No hay vuelta atrás. La vida anterior, en la que el Apocalipsis era solo el último de los libros del Nuevo Testamento, ya fue. En la que ya estamos es parte de lo que de manera regular vivimos. Las cifras del descalabro son impresionantes. Los ojos se quedan mudos al ver paisajes dantescos por los cuales en tiempos mejores la naturaleza se mostró plena, vestida de furioso verde.
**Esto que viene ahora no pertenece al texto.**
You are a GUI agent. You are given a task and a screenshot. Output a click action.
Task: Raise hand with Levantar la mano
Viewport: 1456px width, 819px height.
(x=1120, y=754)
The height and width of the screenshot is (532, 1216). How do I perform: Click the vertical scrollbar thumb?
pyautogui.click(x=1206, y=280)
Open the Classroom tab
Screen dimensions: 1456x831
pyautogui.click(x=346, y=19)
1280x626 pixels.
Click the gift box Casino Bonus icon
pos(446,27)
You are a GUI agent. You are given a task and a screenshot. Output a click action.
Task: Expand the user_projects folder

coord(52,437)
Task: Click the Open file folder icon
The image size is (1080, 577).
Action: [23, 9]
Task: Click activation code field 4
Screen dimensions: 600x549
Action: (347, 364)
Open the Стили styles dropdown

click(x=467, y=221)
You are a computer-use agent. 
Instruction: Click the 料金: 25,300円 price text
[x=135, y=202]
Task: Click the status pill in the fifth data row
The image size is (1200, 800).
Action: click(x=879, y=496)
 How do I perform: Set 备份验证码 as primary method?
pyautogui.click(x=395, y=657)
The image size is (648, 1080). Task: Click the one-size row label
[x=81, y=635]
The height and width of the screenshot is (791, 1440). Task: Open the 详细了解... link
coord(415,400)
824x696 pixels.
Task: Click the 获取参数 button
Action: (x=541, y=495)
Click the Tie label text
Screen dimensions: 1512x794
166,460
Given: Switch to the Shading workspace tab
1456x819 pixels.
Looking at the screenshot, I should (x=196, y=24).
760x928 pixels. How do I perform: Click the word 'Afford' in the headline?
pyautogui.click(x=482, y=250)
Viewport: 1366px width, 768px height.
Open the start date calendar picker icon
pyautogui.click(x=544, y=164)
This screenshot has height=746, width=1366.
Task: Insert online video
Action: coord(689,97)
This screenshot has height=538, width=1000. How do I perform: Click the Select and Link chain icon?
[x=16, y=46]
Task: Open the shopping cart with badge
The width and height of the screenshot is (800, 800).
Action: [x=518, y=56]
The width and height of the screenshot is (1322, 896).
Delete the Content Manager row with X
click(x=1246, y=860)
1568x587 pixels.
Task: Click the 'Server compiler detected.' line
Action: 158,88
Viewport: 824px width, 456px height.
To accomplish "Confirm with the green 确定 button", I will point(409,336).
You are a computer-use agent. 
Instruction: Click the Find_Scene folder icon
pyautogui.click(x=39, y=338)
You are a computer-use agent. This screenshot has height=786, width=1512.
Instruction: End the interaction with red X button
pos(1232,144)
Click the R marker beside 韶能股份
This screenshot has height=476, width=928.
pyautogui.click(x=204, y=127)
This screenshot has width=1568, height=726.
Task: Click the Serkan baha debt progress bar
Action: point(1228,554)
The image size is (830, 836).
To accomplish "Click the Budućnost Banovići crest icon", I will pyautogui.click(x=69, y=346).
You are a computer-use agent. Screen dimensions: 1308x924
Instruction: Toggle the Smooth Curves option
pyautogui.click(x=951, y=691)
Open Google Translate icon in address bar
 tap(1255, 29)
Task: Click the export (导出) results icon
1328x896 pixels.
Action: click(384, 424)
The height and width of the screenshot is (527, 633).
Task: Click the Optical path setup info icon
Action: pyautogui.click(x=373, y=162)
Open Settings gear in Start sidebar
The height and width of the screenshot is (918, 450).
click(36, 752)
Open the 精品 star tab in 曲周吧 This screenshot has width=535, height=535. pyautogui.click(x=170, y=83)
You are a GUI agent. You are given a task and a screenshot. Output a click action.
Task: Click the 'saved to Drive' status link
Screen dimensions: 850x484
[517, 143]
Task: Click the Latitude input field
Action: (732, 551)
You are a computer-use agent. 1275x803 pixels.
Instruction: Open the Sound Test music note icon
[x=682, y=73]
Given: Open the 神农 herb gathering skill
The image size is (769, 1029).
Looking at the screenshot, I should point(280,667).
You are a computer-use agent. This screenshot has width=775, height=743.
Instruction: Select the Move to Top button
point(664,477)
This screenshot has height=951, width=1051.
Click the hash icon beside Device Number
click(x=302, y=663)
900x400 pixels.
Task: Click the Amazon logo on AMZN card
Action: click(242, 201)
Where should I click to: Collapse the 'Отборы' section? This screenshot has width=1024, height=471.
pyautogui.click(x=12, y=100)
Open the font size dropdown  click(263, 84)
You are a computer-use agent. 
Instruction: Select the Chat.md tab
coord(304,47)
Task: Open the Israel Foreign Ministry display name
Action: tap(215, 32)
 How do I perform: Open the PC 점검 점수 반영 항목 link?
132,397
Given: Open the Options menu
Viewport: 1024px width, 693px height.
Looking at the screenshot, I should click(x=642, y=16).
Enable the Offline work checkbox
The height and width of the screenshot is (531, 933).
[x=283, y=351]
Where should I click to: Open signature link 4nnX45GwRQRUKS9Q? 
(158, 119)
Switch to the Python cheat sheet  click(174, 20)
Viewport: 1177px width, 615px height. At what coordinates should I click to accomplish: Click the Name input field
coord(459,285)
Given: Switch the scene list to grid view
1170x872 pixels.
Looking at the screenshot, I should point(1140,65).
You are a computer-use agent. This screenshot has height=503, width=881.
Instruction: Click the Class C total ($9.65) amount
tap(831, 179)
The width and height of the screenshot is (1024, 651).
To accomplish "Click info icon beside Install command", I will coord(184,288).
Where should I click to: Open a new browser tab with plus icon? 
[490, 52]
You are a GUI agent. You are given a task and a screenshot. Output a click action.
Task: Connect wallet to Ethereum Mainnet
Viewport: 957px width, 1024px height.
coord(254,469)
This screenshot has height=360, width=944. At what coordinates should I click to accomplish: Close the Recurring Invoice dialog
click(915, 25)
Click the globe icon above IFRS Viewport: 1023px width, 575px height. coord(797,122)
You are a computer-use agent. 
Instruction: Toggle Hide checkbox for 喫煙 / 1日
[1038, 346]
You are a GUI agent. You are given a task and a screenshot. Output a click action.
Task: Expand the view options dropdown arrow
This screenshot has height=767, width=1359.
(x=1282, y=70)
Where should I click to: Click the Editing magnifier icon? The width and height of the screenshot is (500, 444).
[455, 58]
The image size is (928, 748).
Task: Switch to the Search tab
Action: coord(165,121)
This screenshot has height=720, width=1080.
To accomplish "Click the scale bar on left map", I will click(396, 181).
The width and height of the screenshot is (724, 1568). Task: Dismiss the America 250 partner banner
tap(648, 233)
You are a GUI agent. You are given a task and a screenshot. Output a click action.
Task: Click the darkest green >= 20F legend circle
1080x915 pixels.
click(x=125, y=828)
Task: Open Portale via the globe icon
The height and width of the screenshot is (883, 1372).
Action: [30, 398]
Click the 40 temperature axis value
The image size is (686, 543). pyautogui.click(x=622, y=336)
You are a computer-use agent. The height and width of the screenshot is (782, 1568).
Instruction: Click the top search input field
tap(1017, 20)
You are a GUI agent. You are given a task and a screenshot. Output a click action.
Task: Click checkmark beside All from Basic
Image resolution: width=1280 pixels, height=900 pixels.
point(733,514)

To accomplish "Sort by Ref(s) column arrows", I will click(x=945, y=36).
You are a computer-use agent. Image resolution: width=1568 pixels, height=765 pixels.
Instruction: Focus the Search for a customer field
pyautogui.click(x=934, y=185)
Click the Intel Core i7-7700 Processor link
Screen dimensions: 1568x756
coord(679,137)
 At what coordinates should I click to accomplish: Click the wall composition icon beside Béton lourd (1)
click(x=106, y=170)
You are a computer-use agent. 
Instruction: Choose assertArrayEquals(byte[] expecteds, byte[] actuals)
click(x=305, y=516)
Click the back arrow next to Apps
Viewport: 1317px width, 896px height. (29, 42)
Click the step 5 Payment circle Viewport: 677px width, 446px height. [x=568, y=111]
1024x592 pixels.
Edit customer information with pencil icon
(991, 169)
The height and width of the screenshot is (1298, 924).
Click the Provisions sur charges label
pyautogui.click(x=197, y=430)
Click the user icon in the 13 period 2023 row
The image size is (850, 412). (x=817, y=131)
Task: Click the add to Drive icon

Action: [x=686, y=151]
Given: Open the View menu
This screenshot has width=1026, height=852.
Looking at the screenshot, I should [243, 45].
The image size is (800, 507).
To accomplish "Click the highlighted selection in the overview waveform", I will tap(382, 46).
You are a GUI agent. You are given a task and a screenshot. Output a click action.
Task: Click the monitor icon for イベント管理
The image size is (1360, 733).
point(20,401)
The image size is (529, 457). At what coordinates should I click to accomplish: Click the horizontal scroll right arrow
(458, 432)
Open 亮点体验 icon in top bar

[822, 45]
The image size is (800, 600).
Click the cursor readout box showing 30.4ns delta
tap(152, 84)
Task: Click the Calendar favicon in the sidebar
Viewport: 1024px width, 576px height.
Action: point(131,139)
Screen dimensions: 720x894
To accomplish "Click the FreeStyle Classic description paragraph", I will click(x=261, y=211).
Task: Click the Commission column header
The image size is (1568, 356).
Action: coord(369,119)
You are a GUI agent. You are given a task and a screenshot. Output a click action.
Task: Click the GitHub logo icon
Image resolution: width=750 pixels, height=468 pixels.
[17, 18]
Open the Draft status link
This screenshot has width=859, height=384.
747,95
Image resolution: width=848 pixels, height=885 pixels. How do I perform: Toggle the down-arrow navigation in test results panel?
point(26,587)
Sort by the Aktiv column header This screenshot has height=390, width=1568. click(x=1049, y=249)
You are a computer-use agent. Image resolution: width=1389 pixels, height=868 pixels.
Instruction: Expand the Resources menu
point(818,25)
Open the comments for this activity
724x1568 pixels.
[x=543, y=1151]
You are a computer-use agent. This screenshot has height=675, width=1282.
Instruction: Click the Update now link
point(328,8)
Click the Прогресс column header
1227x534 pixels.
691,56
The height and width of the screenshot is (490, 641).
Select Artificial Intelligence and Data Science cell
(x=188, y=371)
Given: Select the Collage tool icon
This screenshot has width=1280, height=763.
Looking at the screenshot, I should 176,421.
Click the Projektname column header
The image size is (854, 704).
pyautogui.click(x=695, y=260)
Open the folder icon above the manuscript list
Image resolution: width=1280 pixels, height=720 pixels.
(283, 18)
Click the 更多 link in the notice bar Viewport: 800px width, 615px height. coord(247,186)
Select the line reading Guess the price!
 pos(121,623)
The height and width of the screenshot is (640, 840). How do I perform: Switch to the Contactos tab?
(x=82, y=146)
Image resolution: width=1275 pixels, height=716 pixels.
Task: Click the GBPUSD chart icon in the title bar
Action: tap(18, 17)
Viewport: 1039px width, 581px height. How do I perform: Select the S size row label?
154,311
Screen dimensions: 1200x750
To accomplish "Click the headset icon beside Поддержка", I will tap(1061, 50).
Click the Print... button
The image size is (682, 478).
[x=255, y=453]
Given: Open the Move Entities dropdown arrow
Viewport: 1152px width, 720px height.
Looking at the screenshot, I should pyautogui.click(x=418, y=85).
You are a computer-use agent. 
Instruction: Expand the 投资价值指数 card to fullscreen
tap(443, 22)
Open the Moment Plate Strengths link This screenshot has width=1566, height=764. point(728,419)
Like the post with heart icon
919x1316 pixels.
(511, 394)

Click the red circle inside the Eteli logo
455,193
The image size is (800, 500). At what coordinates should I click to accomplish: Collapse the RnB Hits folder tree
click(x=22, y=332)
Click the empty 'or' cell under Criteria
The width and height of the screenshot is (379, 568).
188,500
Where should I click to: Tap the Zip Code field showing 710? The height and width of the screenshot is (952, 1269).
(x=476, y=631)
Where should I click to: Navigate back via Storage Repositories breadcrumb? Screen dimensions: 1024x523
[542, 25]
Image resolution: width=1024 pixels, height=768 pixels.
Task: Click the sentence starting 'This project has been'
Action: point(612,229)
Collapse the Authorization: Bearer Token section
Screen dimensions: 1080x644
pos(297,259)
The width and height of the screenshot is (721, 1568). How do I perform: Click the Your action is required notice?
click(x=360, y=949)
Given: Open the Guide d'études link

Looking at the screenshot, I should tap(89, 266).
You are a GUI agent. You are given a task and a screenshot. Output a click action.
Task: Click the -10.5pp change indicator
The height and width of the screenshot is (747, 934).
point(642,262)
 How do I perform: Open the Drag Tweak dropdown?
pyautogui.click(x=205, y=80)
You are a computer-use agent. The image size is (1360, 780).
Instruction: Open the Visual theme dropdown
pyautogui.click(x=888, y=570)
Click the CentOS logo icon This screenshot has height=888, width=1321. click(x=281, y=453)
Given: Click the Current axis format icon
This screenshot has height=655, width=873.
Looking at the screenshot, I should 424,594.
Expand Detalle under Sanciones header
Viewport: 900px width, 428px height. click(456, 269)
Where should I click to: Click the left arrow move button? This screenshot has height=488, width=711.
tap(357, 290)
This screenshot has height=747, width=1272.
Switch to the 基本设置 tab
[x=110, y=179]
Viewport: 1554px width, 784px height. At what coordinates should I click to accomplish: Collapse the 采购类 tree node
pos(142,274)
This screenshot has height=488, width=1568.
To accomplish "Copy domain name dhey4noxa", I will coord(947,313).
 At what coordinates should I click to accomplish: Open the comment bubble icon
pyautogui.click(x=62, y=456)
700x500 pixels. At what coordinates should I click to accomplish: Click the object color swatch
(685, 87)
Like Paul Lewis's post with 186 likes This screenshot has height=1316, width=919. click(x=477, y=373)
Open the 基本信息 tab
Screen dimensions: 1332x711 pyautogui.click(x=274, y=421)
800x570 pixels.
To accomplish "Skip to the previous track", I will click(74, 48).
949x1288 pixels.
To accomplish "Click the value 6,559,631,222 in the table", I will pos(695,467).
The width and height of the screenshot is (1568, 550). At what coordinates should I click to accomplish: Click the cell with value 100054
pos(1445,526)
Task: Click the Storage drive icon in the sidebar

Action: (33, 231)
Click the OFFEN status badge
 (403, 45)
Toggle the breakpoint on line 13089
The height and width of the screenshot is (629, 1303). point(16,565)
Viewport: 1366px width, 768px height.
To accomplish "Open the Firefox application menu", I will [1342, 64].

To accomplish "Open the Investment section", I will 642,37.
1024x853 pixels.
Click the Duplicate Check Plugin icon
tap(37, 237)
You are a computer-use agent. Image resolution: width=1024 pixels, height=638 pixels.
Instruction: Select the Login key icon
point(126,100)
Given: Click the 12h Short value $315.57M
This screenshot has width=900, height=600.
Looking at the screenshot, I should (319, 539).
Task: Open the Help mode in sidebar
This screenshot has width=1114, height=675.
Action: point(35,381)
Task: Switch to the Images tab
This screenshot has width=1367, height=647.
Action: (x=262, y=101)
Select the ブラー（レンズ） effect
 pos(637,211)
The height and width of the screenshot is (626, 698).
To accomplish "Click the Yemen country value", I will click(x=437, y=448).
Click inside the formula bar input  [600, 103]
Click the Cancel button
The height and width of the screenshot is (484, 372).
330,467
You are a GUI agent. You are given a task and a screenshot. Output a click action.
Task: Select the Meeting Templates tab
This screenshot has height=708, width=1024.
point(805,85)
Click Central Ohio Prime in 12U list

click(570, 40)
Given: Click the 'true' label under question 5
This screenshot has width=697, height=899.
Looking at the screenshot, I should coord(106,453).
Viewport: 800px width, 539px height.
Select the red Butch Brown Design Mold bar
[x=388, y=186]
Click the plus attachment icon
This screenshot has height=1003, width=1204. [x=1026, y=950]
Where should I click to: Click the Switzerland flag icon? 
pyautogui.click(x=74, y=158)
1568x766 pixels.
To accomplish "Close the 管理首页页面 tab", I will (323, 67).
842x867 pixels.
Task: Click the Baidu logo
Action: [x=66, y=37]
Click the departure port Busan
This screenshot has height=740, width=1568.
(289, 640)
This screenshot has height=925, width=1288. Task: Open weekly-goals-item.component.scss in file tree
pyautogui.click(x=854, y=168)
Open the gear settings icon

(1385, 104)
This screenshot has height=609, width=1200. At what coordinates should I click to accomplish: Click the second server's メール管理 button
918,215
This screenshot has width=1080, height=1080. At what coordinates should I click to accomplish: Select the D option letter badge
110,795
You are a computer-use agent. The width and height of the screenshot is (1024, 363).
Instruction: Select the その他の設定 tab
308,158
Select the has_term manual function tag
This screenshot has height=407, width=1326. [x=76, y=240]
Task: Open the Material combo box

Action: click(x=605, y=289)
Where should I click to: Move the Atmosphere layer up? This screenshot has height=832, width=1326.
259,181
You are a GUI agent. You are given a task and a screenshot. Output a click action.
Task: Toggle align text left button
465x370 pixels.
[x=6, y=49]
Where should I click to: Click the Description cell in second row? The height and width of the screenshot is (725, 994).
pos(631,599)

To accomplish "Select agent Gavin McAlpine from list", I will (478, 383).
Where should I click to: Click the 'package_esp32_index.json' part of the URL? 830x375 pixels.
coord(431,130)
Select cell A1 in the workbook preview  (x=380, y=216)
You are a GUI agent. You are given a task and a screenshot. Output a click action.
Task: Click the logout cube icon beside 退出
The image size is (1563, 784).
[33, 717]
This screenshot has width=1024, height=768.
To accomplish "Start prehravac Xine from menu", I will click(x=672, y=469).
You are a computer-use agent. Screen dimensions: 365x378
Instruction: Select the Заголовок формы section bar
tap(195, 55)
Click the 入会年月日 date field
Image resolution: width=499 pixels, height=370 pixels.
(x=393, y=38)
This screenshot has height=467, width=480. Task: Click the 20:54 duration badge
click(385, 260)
Más de 12.000 casas, negocios y otras estructuras fueron destruidas en los incendios forestales que arrasaron el área de Los Ángeles en enero de 2025. En Argentina, según informan a la fecha de hoy los medios informativos de ese país, “los incendios forestales que desde finales de diciembre pasado azotan a la sureña Patagonia argentina arrasaron ya unas 25.100 hectáreas”. En Chile, entre 2024 y lo que va de 2025, los incendios forestales arrasaron 81.929 hectáreas.
La película sueco-danesa Aniara (2018) presenta un futuro planetario devastador. La Tierra por completo debió ser abandonada y los últimos supervivientes viajan rumbo a un planeta lejano, al cual no saben si podrán llegar. La fuga obligada de un mundo inhabitable causa extraordinaria depresión en los viajeros quienes, para intentar consolarse, ven documentales de cuando el planeta tenía paisajes maravillosos y la naturaleza estaba intacta todavía. La última imagen que tienen es la de un planeta en llamas, de un incendio global que resulta incontrolable, de una Tierra partida al medio por terremotos y tsunamis. Con el paso de los años y la aceleración de lo irremediable esa película ya no es tanto ejemplo notable de ciencia ficción, sino de realismo en el más puro estilo, documento de la realidad empírica y no de la imaginación humana.